YOUR TASK. Continue the news report on Moody's downgrade of The Bahamas' sovereign rating, starting after its final sentence.

TEXT UNDER STUDY.
======

NASSAU, BAHAMAS — Credit rating agency Moody’s yesterday slashed this nation’s sovereign ratings from ‘Ba3’ to ‘B1’, but with a stable outlook.
In a statement yesterday, the Ministry of Finance said the rating agency was concerned that the country’s elevated external borrowing costs could lead to more limited financing options if experienced over an extended period of time. It’s a circumstance that would the government’s liquidity risk.
The country slipped from Ba2 to Ba3 last year with the rating agency citing significant erosion of the country’s economic and fiscal strength due to the COVID-19 pandemic.
In its country analysis last year, Moody’s revealed The Bahamas is scheduled to repay a total of $3.65bn in debt principal ahead of the next general election in 2026.
In its statement yesterday, the ministry also noted Moody’s concerns over the government’s positioning to meet its obligations in the long term, highlighting a more challenging period beginning in 2027.
“Moody’s acknowledges that the ongoing economic recovery, driven by a rebound in tourism, and the improved fiscal performance as demonstrated in the past fiscal year, will lead to reduced borrowing needs and greater fiscal consolidation going forward,” read the ministry statement.
“Their concern at the moment is that elevated external borrowing costs, if experienced over an extended period of time, could lead to more limited financing options thus increasing government liquidity risk.”

======

Pixel coordinate grounding data:

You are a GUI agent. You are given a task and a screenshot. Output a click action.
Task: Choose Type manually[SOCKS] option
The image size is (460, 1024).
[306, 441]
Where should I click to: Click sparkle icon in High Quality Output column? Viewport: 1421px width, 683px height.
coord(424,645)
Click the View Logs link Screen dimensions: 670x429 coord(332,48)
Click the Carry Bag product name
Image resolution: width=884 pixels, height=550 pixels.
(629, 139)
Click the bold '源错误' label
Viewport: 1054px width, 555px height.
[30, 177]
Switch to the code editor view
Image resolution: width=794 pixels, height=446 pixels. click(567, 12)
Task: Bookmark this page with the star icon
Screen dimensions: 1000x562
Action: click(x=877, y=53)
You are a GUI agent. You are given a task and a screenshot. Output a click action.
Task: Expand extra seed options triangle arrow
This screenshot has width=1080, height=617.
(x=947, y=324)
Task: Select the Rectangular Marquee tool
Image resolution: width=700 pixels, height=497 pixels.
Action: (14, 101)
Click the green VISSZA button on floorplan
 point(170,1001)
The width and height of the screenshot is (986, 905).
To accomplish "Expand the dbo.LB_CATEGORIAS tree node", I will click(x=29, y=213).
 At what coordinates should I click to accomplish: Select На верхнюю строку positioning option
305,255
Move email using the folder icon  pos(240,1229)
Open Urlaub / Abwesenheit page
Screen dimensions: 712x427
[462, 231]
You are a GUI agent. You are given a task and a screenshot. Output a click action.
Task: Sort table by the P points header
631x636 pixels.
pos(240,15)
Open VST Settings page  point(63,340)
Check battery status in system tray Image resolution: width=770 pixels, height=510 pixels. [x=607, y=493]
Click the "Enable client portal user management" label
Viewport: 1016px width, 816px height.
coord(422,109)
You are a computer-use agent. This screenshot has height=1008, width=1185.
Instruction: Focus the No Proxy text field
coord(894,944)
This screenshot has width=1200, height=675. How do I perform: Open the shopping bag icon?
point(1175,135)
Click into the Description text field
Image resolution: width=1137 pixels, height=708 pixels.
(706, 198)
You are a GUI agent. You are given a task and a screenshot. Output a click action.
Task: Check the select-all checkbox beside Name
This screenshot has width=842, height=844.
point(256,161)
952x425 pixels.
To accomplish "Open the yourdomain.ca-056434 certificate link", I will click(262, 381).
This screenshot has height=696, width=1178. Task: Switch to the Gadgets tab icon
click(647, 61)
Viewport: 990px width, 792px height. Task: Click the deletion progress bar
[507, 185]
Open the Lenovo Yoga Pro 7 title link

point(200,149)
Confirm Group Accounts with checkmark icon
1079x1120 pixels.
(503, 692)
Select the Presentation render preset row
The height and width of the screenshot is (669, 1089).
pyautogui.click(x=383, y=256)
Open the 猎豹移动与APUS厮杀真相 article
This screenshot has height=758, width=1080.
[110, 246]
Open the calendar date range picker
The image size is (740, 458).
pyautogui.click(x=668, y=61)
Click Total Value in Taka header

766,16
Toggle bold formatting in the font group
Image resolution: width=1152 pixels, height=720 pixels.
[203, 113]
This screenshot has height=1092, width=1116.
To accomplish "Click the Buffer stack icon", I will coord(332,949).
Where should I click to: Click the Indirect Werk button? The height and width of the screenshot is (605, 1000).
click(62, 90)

======

EXERCISE RESPONSE.
The ministry maintained that the government has laid out a clearly articulated strategy in its annual borrowing plan to mitigate against the impact of the elevated external costs being seen now.
“The plan has identified the local market and multi-laterals as major sources of financing during this period,” the MOF statement continued.
“Multi-lateral support via guarantees and other credit enhancement will be used to attract other private financing and the Ministry has already seen significant appetite for such structures. This, in combination with lower gross financing needs, has eliminated the need to go to the bond market in the near to medium term.
“Moody’s acknowledges that the Government is well positioned to meet its obligations in the near to medium term but points to what they consider to be a more challenging period beginning in 2027. A look at our repayment profile in the Medium Term Debt Strategy would show that this period is quite favorable as it was structured to pay our obligations down in a consistent manner, avoiding large swings in debt service from year to year. In addition, as budgeted, assets continue to accumulate in the sinking funds established to service that debt, and the budgeted amounts are now being supplemented by tax arrears collected.
The ministry added: “We believe that as we execute the strategy outlined in our fiscal strategy report and our borrowing plan, there will be improvements in debt affordability and fiscal consolidation which will put upward pressure on our ratings.”
However, Opposition Shadow Minister for Finance Kwasi Thompson yesterday characterized the downgrade as evidence of the government’s failure to satisfy the rating agency’s concerns.
“Clearly the Government has failed to satisfy the rating agency of its ability to access domestic or international credit at affordable interest cost without substantial external credit support from international financial organizations to guarantee repayment, a clear indication of credit weakness,’ Thompson said in a statement.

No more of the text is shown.